QUI A LE DROIT DE TUER ?
Qui a le droit de tuer dans ce pays, en toute impunité ? Les chasseurs, biberonnés aux subventions (1) et à la gnôle (mais il serait vache de notre part de les critiquer là-dessus). Qui d’autres ? Les flics, bien sûr, dopés au fascisme, (et très certainement à la gnôle). Les grandes entreprises également, accros au profit, ont le droit de tuer, en nous vendant tout type de produits légalement comme alcool et tabac par exemple, les deux premières causes de mortalité en France. Dans ces mêmes grandes entreprises qui vendent la mort, on y meurt également en nombre. On rappelle qu’il y a bien plus d’ouvriers morts par accident du travail (733 pour la seule année 2019, et même 1264 si l’on prend en compte l’activité professionnelle dans son ensemble) que de policier tués, 36 sur toute la décennie 2010-2020. Les politiques bien sûr ont le droit de tuer, de manière sans doute moins visible et moins spectaculaire que les susnommés. Mais très certainement de manière plus massive par leurs (in)actions criminelles climatiques. Avec une dernière occurrence, qui serait drôle si elle n’était pas semeuse de mort, signée Agnès Pannier-Runacher, ministre de la Transition énergétique, déclarant en conférence de presse le 14 septembre sur la situation énergétique, qu’elle a le pouvoir « dans des moments de tensions électriques de commander l’extinction de tous les panneaux publicitaires ». On ne saurait l’y enjoindre par des mots doux.
Il y a donc des morts acceptables, des morts pour le bien de tous, des morts traditionnels, des morts que nous pleurons pas ou peu, et d’autres qu’il faut absolument pleurer. Que tout cela s’écrit dans la loi, et que ce n’est pas nous qui l’écrivons. Par ailleurs, on ne cessera jamais de rappeler aux ignares qui citent Max Weber en permanence pour justifier les violences des dominants et les exactions policières que, la phrase exacte tentant d’expliquer ce qui constitue un État, c’est le fait que ce dernier « revendique pour son propre compte et avec succès le monopole de la violence physique légitime » (2). Et celui-ci semble revendiquer de plus en plus… Une montée en autoritarisme de l’État que l’on peut expliquer par la perte, souhaitée, de centralité dans l’organisation des rapports sociaux. Si l’État n’a plus de pouvoir et ne veut plus en avoir au profit du marché, que demeure-t-il pour demeurer ? La matraque et le flingue.

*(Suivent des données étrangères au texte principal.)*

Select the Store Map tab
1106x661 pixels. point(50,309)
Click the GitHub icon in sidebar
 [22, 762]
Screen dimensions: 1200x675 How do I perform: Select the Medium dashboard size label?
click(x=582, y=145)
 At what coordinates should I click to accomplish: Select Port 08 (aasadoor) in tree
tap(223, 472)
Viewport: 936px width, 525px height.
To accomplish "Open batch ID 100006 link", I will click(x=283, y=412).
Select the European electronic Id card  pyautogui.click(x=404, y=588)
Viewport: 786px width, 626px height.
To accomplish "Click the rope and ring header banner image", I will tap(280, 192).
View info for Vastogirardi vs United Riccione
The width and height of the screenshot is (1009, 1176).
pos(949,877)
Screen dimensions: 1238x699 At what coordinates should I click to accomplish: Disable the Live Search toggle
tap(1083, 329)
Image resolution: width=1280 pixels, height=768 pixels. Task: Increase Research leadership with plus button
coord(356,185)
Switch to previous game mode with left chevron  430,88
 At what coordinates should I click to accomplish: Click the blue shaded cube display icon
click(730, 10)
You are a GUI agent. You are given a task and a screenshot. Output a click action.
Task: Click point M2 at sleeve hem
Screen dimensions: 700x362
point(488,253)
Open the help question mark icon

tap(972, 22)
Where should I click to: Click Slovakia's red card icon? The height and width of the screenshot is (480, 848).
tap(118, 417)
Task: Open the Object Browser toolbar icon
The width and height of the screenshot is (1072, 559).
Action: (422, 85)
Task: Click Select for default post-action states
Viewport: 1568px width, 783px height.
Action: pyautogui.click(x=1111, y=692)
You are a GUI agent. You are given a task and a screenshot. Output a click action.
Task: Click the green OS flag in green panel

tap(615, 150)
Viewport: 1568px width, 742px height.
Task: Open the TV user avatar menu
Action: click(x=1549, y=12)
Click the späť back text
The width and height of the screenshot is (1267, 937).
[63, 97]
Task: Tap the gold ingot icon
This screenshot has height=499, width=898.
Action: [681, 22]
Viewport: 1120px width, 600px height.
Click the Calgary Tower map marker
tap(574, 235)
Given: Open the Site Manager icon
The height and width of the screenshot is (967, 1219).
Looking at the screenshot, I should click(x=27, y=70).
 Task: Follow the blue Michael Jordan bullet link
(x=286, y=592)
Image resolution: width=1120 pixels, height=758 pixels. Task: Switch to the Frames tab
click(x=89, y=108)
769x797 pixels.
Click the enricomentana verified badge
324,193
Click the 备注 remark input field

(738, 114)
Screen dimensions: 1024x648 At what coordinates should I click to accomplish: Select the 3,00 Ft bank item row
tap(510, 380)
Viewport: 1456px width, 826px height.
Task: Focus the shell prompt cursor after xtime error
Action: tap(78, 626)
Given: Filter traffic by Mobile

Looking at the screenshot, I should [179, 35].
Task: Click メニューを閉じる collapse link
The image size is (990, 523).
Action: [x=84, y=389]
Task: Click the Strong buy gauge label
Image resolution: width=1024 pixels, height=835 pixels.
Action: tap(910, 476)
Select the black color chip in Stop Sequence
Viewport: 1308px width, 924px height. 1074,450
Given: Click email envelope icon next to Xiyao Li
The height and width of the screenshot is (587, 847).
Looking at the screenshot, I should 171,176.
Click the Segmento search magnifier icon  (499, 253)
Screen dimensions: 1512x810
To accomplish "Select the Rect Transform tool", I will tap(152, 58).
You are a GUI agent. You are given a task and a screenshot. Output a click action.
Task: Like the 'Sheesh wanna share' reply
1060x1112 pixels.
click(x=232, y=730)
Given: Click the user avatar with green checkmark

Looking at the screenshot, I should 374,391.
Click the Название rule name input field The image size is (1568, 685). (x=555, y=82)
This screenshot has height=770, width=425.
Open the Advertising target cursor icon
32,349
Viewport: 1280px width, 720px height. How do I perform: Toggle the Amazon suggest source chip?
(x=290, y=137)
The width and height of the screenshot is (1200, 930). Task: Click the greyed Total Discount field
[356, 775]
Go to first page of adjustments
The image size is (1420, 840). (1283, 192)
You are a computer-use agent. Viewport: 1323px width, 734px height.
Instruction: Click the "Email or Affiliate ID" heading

Puisqu’il en va ni plus ni moins de notre survie, on se pose ces sempiternelles questions dans le dossier central : l’anéantissement du capitalisme peut-il se faire par la violence ? Considère-t-on comme violence l’auto-défense contre un système qui use de violence pour se maintenir et se développer ? Et surtout qu’est-ce que la violence ? Quelle représentation culturelle de la violence ? Une violence légitime est-elle violence ? Les flics sont-ils tous des bâtards ? Un refus d’obtempérer à un contrôle routier peut-il conduire à la morgue ? Mal regarder un policier est-il passible de mort ? Bien des récurrences que nous allons tenter de creuser à nouveau dans ce numéro, figées dans des rapports de pouvoir inchangés depuis quelques siècles.
Alors face à cette violence institutionnelle, mère de toute violence, comment se défend-on ? Nous, habitants des quartiers populaires, zadistes, teufeurs, sans-abris, livreurs à scooter, joggeurs du dimanche, animaux de la forêt, et peut-être bientôt boucheurs de trous de golfs, saboteurs d’antennes-relais et briseurs de vitrines, à la merci des balles policières… et des chasseurs (3). Une chose est certaine : nous ne nous laisserons pas crever par la bourgeoisie, qui, et c’est logique, défendra jusqu’à son dernier souffle ses privilèges et son pouvoir. Quitte à emporter le reste de l’humanité avec elle. La violence, ce n’est pas nous ; on se défend tout au plus, tout au mieux. Peut-être faudrait-il, nous aussi, que nous concourions à notre part de violence légitime.
Notes
(1) Passées de 27 000 à 6 millions d’euros par an sous le dernier quinquennat.
(2) Max Weber, Le Savant et le Politique, 1919
(3) Pour l’année 2022, on recense neuf personnes tuées après un refus d’obtempérer lors d’un contrôle de police, la plupart du temps routier. Concernant la chasse, pour la saison 2019-2020, on dénombre onze tirs mortels de chasseurs.